An employer must keep the original Form I-9 for each employee either for three (3) years after the date of hire, or one (1) year after employment is terminated, whichever is later. All current employees hired after November 6, 1986 must have I-9 Forms on file with the employer for the full term of their employment
When must the I-9 be completed?
The I-9 process must start on the day an employee actually starts work. The employee must complete the first section of the I-9 form and must provide the supporting documents noted above within three days of the date of hire.
Should I make photocopies of documents the employee presents?
That depends. If a copy is made, it must be kept with the Form I-9. The copying of supporting documentation such as Social Security cards, State ID, Passports or Drivers License, and retention of the copies does not relieve the employer from the requirement to fully complete Section 2 of the Form I-9. If employers choose to keep copies of Form I-9 documentation, then such retention must apply to all employees. If this policy is just for foreign nationals, it may amount to unlawful discrimination and a costly law suit.
Should I keep I-9 Forms in personnel files?
It is not “good practice” to keep I-9s with personnel files. Make a separate file for I-9’s. The worst case scenario of an ICE audit, this would expose more information to the officers. Also, it makes internal I-9 audits much easier.
What are the employer’s obligations in determining whether a document is “real” or “fake”?
The law states that you must apply a “reasonably person” test and determine whether the document presented “reasonably” appears to be genuine, relates to the individual, and authorizes employment. The law does not require you to be an” expert” in fraudulent documents.
If an employer believes a new hire is a foreign national, can he/she require specific documentation?
No. Employees must not specify which documents are produced to show employment eligibility, and you may be subjected to a discrimination suit if you require certain documentation.
Does an employer need to complete a Form I-9 for an Independent Contractors?
No. Since contractors are not employees, they are not required to do an I-9. However, make sure that these “contractors” are really “independent” and not “employees”.
How about Volunteers?
Volunteers are not subject to I-9 rules since they received no “payment” for their services.

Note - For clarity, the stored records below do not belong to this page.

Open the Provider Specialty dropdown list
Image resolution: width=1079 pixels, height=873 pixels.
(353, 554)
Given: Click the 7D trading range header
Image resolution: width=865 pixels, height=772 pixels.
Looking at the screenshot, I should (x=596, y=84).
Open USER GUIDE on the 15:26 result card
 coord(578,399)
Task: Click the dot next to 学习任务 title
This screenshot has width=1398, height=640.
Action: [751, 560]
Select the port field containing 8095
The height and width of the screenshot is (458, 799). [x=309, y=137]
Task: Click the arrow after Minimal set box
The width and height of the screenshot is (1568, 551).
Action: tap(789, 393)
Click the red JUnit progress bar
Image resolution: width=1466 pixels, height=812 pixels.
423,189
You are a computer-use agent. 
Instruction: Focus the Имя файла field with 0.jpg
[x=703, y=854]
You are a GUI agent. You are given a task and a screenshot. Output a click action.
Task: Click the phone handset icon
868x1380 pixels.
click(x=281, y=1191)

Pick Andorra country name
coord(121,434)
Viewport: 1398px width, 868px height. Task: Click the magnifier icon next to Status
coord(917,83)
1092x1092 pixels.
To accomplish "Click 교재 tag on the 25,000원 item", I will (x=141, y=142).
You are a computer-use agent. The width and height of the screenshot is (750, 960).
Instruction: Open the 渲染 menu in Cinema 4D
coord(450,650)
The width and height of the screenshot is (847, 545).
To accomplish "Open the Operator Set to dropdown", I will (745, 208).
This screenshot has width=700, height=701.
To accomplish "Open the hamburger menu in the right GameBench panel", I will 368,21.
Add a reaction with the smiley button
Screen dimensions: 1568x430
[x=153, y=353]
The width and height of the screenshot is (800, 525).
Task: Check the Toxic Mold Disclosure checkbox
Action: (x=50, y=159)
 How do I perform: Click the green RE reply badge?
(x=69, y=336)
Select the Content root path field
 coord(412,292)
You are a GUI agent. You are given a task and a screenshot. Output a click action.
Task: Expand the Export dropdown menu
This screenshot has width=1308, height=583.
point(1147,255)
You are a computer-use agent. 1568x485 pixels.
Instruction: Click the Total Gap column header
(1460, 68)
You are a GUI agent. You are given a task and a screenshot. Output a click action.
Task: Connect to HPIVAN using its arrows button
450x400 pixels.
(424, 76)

What are the anti-discrimination and document abuse rules?
Employers need to be meticulous about complying with employment verification rules, they should not be so overzealous that they end up with a discrimination suit. Employers may not refuse to hire someone because of their national origin or citizenship status and they may not discharge workers on those grounds either. Employers can separately be sanctioned based on legislation passed in 1990 if they request more or different documents than required by the I-9 rules.
What is constructive knowledge?
Constructive knowledge is knowledge that may fairly be inferred through notice of certain facts and circumstances that would lead a person, through the exercise of reasonable care, to know about a certain condition.
What are the fines for I-9 paperwork violations?
Recently on March 27, 2008, the fines for I-9 violations went up. Form I-9 paperwork violations range from a minimum of $110 to a maximum of $1,100.
What are the fines for knowingly employing, recruiting, or hiring unauthorized workers under Section 274A of INA?
The minimum penalty is $375 for a first offense (per worker) to a maximum of $3,200. A subsequent offense (per worker) nets a minimum fine of $3,200 to a maximum of $6,500, and a third offense (per worker) nets a minimum fine of $4,300 to a maximum of $16,000.
What are the fines for unfair immigration-related employment practices (under 274B INA)?
These penalties cover discrimination based on nationality or citizenship status, and refusal by an employer to accept documents listed in Form I-9, commonly known as “document abuse”. First offense has a minimum fine of $375 to a maximum of $3,200 with a maximum fine of subsequent offenses of $16,000. Further, document abuse violations can cost a minimum of $110 for violation to a maximum of $1,100.